風が吹き始めると、、まず最初に「さざ波」が立ち始めます。更に風が吹き続けると波はだんだんと高くなり、波の周期が大きくなります。このように、さざ波から成長したものを風浪(ふうろう)といいます。
風が強まり、吹く時間も長くなるに連れて、風浪は発達し、波の高さが高くなってゆきます。ますます風が強くなると、波の先端である波頭(はとう、なみがしら)が砕けて、白波(しらなみ)になります。
沖合では風速毎秒5メートル位から白波が立ち始め、風速が毎秒15メートル以上になると、海は一面の白波となります。このように、風によって発達した風浪は、風が止んだ後も丸みがかった周期の長い「うねり」となって、遠くまで伝わっていきます。
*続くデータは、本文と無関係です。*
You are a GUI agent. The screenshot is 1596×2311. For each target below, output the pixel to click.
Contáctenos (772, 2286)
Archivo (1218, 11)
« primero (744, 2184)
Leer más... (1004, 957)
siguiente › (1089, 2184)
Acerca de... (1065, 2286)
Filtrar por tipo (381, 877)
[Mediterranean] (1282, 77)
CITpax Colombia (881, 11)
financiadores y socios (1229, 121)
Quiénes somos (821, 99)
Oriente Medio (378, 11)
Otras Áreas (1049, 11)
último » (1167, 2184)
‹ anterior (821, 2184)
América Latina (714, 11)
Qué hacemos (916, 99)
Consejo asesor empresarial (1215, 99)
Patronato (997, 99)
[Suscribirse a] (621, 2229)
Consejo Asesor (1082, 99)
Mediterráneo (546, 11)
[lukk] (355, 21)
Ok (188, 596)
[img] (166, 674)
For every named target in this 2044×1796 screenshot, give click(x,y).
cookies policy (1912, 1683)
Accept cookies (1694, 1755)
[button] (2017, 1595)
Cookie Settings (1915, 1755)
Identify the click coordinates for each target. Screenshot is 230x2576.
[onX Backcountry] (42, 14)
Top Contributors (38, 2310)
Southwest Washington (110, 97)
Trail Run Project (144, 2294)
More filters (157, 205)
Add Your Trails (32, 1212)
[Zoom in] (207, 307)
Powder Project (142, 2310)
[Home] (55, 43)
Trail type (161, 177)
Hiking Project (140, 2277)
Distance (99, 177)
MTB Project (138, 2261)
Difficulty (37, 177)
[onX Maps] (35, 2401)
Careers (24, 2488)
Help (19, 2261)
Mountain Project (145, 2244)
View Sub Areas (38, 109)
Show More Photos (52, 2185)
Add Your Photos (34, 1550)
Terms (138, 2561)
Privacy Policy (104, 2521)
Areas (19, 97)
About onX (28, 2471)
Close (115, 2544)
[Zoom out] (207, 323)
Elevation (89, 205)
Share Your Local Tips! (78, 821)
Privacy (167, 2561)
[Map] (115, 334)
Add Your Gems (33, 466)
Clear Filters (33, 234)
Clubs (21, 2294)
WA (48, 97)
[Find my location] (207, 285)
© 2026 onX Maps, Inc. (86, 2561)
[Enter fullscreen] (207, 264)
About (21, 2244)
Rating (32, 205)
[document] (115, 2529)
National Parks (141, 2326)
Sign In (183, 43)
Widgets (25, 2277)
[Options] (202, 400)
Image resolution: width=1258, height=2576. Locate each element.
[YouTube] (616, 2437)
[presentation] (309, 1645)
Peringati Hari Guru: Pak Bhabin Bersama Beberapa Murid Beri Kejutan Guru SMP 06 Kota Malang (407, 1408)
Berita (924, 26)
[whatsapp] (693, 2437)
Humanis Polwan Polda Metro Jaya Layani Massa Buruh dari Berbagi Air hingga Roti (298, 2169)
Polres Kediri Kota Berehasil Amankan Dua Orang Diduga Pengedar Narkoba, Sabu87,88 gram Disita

沖の波は海岸に近付き、水深の浅くなるに連れて、海底の影響を受けるようになり、波の前面の傾きが急になって砕け波となり、ついには海岸に打ち寄せて「磯波」となります。
磯波には波の前面が断崖のように立ち上がり、波頭が前に覆い被さり一斉に砕ける「巻き波」と波の前面が十分に切り立たないで、波頭が次々に崩れる「くずれ波」の二つの形態があります。
波は波の長さに対して、波の高さがある程度以上になると、不安定となって砕け始め、エネルギーを消耗して波の一生が終わるのです。